Data extracted from a collection
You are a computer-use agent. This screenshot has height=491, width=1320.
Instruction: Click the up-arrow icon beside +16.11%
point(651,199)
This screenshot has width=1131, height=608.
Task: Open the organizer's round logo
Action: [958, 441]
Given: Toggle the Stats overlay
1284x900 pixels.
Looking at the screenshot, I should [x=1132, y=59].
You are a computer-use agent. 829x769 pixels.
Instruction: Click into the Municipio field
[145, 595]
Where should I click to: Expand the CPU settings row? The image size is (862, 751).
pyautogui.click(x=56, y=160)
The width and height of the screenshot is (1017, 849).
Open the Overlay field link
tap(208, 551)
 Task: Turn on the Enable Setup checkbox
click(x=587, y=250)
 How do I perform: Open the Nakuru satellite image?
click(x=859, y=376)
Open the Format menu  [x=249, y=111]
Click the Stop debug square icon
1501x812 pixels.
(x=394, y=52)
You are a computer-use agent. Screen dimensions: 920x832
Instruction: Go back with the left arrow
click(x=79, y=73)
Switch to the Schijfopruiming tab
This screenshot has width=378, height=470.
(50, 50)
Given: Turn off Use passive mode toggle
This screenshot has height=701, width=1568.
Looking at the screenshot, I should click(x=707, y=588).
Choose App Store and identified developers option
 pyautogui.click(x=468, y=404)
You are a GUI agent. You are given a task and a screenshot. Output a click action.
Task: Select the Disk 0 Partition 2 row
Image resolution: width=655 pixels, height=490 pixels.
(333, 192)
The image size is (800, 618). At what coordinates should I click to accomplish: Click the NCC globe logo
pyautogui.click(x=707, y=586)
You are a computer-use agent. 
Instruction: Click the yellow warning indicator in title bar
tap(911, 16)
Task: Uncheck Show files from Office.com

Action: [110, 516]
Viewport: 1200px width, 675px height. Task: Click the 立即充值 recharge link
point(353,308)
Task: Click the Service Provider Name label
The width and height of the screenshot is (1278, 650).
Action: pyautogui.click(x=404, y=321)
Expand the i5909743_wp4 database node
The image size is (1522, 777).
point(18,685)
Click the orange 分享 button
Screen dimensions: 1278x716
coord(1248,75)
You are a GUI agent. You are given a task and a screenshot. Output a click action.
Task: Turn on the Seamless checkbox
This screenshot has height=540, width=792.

Required action: From the line that has "1284x900 pixels." through the line that has "You are a computer-use agent. Screen", copy every line exactly as it appears above, and leave out all others.

Answer to this task:
1284x900 pixels.
Looking at the screenshot, I should [x=1132, y=59].
You are a computer-use agent. 829x769 pixels.
Instruction: Click into the Municipio field
[145, 595]
Where should I click to: Expand the CPU settings row? The image size is (862, 751).
pyautogui.click(x=56, y=160)
The width and height of the screenshot is (1017, 849).
Open the Overlay field link
tap(208, 551)
 Task: Turn on the Enable Setup checkbox
click(x=587, y=250)
 How do I perform: Open the Nakuru satellite image?
click(x=859, y=376)
Open the Format menu  [x=249, y=111]
Click the Stop debug square icon
1501x812 pixels.
(x=394, y=52)
You are a computer-use agent. Screen dimensions: 920x832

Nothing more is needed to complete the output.